→ What is needed
Extract every row below and copy each line unchanged, keeping the original order.

(Text and item location entries)
* BEGIN *

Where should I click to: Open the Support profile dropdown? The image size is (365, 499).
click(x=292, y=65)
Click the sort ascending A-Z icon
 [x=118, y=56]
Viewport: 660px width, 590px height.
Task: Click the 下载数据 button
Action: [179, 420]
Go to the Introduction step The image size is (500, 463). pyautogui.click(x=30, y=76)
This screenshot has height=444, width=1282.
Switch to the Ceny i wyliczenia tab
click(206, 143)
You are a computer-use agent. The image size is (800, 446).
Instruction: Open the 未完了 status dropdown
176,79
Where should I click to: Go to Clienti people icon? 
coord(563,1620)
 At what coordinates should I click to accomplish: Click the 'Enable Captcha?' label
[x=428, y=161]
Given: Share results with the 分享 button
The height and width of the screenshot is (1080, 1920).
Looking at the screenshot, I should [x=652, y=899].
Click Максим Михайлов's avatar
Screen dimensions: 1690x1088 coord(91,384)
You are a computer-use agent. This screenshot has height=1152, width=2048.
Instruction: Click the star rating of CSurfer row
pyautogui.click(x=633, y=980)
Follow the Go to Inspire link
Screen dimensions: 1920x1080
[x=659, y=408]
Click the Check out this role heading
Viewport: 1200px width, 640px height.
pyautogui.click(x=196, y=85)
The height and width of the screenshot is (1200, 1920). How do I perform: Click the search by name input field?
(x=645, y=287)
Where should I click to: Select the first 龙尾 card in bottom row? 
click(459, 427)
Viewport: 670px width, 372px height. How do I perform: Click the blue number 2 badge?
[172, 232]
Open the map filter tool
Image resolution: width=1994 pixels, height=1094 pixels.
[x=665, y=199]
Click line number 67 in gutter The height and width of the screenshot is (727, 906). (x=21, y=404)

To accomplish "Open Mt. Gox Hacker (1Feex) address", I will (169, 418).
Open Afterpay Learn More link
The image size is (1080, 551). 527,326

* END *

→ Task solution
Where should I click to: Open the Support profile dropdown? The image size is (365, 499).
click(x=292, y=65)
Click the sort ascending A-Z icon
 [x=118, y=56]
Viewport: 660px width, 590px height.
Task: Click the 下载数据 button
Action: [179, 420]
Go to the Introduction step The image size is (500, 463). pyautogui.click(x=30, y=76)
This screenshot has height=444, width=1282.
Switch to the Ceny i wyliczenia tab
click(206, 143)
You are a computer-use agent. The image size is (800, 446).
Instruction: Open the 未完了 status dropdown
176,79
Where should I click to: Go to Clienti people icon? 
coord(563,1620)
 At what coordinates should I click to accomplish: Click the 'Enable Captcha?' label
[x=428, y=161]
Given: Share results with the 分享 button
The height and width of the screenshot is (1080, 1920).
Looking at the screenshot, I should [x=652, y=899].
Click Максим Михайлов's avatar
Screen dimensions: 1690x1088 coord(91,384)
You are a computer-use agent. This screenshot has height=1152, width=2048.
Instruction: Click the star rating of CSurfer row
pyautogui.click(x=633, y=980)
Follow the Go to Inspire link
Screen dimensions: 1920x1080
[x=659, y=408]
Click the Check out this role heading
Viewport: 1200px width, 640px height.
pyautogui.click(x=196, y=85)
The height and width of the screenshot is (1200, 1920). How do I perform: Click the search by name input field?
(x=645, y=287)
Where should I click to: Select the first 龙尾 card in bottom row? 
click(459, 427)
Viewport: 670px width, 372px height. How do I perform: Click the blue number 2 badge?
[172, 232]
Open the map filter tool
Image resolution: width=1994 pixels, height=1094 pixels.
[x=665, y=199]
Click line number 67 in gutter The height and width of the screenshot is (727, 906). (x=21, y=404)

To accomplish "Open Mt. Gox Hacker (1Feex) address", I will (169, 418).
Open Afterpay Learn More link
The image size is (1080, 551). 527,326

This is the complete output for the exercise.